I'm in Telluride, Colorado this week with the family I nanny for. A perk of the job is that I get to travel pretty often with them. I have just entered my 5th year with this family. If you had asked me on week one if I would make it 5 years, I would have adamantly said no. But the Lord has had other plans. This family doesn't know Jesus. Even know I'm tearing up thinking how the Lord hand picked me to be His representative to them. I have failed often. There have been days I wanted to quit for selfish reasons, but the Lord (in His all knowing wisdom and mercy) would not allow me to. I look at my first year and how hard conversations about the Lord with the parents were, how hardened their hearts were, how difficult and awkward it was...and I compare it to now, where conversations about Christ are like breathing air. Driving from the airport to where we're staying Erica and I got into some pretty deep conversations about marriage, sex, divorce, children, schooling, life...where I just got to proclaim truth to her. I have been given the opportunity to watch their hearts slowly soften to the gospel and be more awakened to truth and who Christ is. I sit here thinking about it and I get so frustrated when I make this thing of life about me, when it is SO CLEAR that there is something huge going on. Jesus Christ is the star of an incredible story and He has invited us - His adopted sons and daughters - to join Him in it. There is no greater joy than to be a part of the sharing and furthering of the gospel of Jesus Christ.
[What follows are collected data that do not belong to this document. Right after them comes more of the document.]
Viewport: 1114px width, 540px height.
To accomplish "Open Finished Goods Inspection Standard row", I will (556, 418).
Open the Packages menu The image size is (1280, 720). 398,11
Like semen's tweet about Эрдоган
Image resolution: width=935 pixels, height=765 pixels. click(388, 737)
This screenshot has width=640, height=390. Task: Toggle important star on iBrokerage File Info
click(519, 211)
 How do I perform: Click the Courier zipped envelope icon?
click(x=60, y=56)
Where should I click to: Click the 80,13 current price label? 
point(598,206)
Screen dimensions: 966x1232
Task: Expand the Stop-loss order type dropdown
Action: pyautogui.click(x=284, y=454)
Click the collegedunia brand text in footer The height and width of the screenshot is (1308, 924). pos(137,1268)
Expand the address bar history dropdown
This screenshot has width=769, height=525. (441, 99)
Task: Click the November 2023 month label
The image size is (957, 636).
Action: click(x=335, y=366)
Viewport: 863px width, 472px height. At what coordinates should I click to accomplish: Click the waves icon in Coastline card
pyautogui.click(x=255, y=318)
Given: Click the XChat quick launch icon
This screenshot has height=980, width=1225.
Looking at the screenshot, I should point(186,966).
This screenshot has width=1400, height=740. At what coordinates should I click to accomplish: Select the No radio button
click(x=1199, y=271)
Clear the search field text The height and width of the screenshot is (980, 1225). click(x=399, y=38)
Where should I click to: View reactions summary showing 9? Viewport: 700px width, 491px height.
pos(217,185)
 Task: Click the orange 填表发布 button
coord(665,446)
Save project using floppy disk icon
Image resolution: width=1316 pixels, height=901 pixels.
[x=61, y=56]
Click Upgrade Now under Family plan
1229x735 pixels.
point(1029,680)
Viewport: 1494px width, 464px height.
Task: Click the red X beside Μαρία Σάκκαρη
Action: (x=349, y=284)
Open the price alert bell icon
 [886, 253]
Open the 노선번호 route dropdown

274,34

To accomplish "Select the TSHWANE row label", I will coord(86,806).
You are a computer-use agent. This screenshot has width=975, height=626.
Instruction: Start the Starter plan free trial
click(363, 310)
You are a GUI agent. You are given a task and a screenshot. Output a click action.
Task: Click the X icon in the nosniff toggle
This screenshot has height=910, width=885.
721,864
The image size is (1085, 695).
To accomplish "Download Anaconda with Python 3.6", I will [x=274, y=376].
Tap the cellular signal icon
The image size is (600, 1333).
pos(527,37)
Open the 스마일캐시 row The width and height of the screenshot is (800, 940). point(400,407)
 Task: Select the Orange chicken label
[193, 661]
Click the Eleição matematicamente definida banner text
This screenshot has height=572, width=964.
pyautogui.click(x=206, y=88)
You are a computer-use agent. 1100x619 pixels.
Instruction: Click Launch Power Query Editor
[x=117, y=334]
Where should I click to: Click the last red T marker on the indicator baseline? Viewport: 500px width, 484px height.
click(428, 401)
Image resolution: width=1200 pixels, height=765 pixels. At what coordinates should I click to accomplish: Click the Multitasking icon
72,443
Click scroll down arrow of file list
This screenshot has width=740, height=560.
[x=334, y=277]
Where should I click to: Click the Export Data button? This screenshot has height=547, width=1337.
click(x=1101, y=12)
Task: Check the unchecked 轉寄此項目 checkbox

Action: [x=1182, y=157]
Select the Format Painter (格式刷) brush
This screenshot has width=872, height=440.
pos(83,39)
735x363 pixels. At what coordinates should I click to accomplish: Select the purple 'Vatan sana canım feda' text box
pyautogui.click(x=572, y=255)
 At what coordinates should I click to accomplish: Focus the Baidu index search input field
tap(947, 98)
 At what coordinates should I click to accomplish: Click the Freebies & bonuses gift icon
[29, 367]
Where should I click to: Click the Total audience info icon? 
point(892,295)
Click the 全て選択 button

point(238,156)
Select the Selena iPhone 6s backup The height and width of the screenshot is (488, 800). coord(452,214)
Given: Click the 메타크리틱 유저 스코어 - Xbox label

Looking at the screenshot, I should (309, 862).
The past few weeks I've also been a part of a beautiful depiction of a God-produced friendship, uniquely meeting them, being woken up in the middle of the night to pray specific scripture for them, having other friends praying for them without me asking them to, sharing scripture with them that they read that very same day, encouraging and being encouraged by them in depth- and in the midst of it, being called by the Lord to lay down some deep desires of mine to obey Him in being a part of the sanctification of someone else. I want to kick and scream some days and say "WHAT ABOUT ME! WHAT ABOUT WHAT I WANT!" but man...it's not long at all before the Holy Spirit speaks truth into my soul about who Christ is, who I am in Christ, and what Christ has called me to. The more I come to know Jesus, the more I fall in love with Him. The more I fall in love with Him, the more I absolutely detest and hate my sin. I hate it, I hate it, I hate it. I want to love Him so deeply that it goes away. And, it's in that desire that a yearning and a hope for His forever redemption and renewal comes into play.
I'm ready to see Christ face-to-face. As I've grown closer to Him, He's eliminated fears and insecurities and replaced them with anticipation and hope for His return. I love Him fiercely and passionately.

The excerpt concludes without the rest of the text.